Repeat each entry below exactly, omitting any picture it holds.
•••
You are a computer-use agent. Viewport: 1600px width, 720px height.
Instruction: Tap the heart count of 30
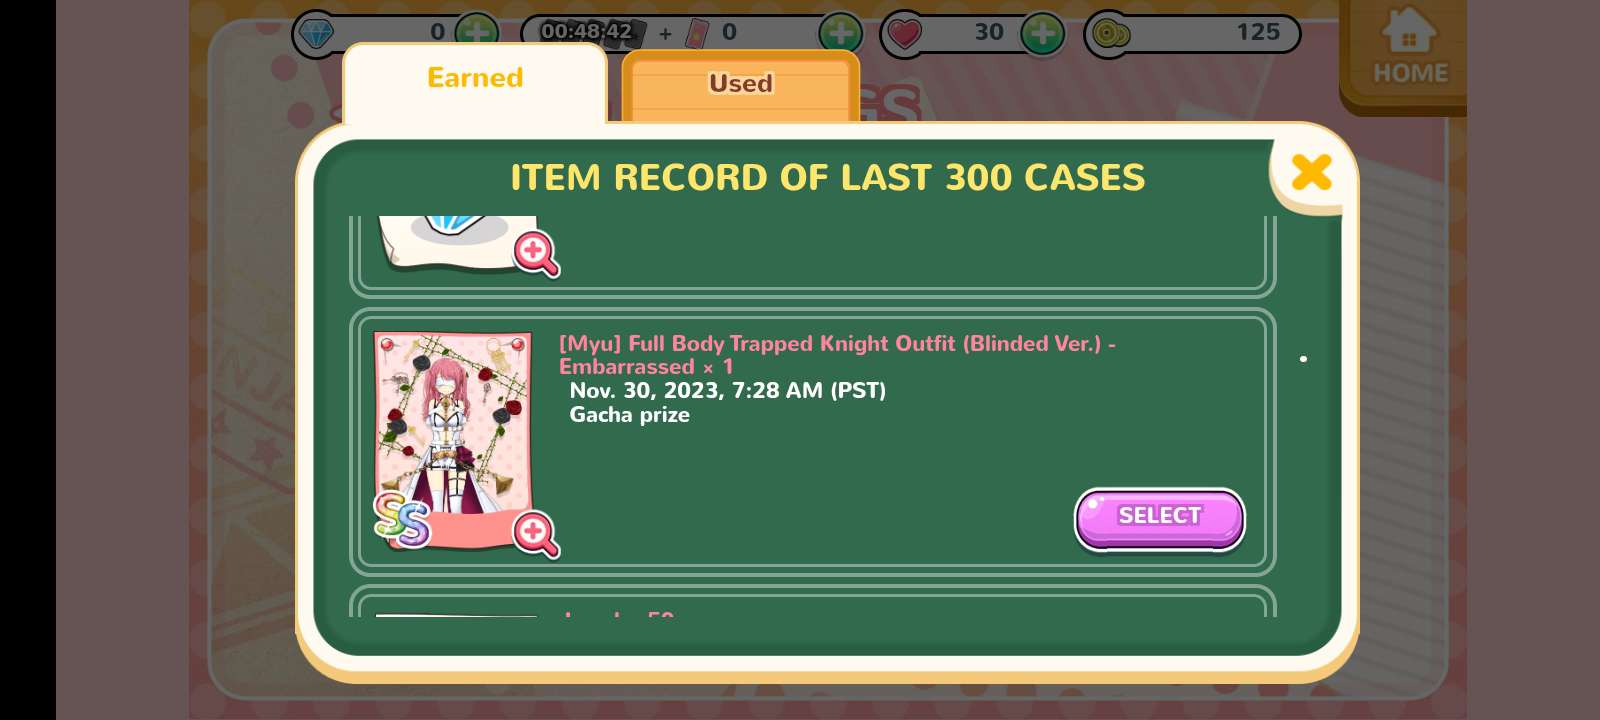click(x=988, y=32)
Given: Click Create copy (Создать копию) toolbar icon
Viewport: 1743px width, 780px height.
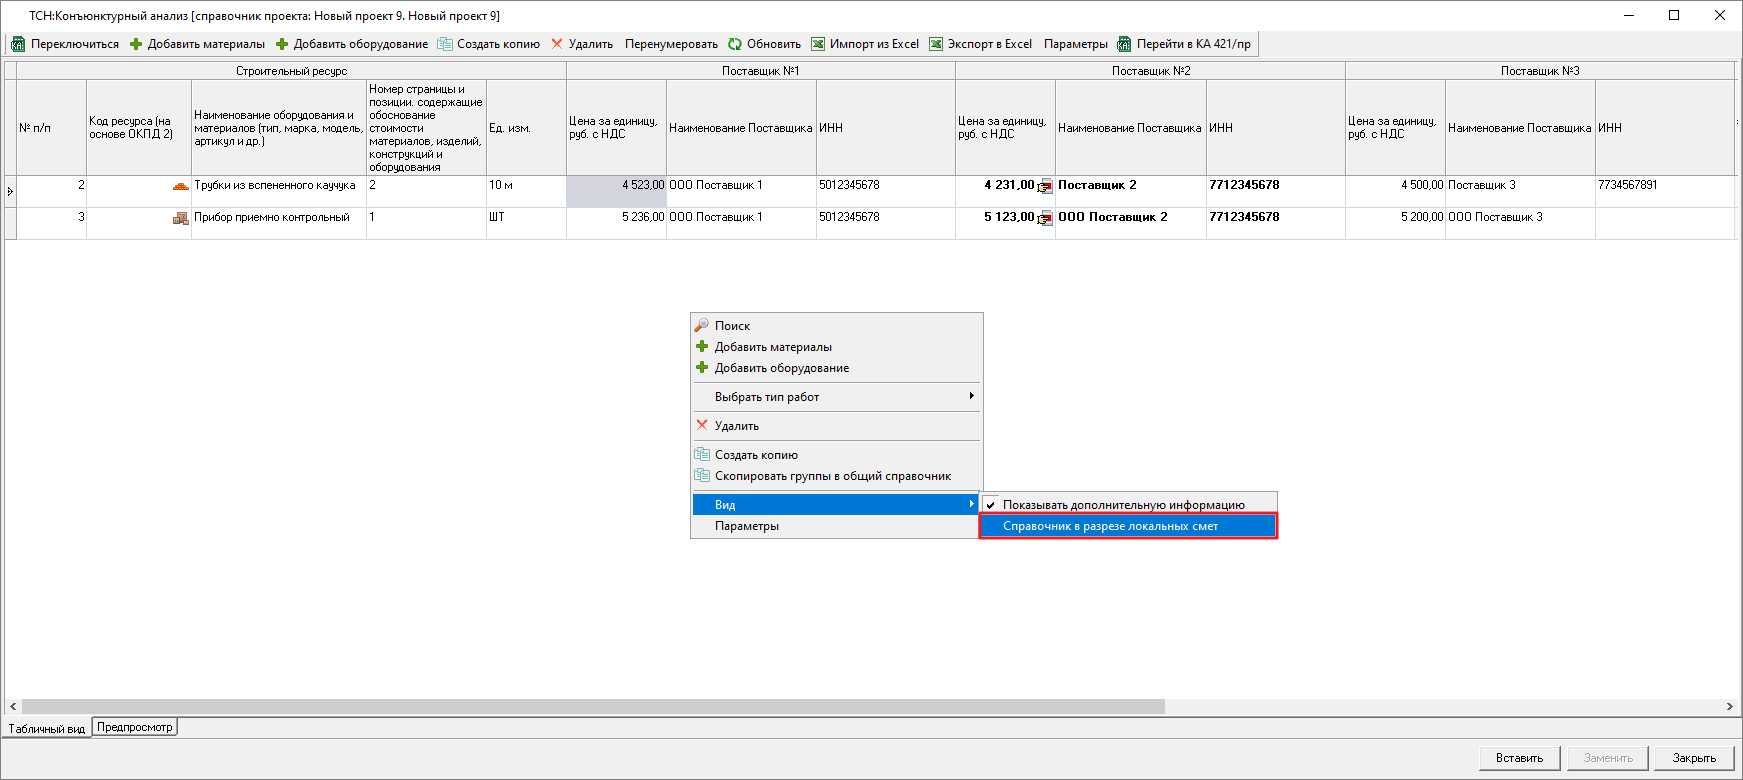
•••
■ **Exercise result**:
You are a computer-use agent. Viewport: 1600px width, 720px height.
Instruction: Tap the heart count of 30
click(x=988, y=32)
Given: Click Create copy (Создать копию) toolbar icon
Viewport: 1743px width, 780px height.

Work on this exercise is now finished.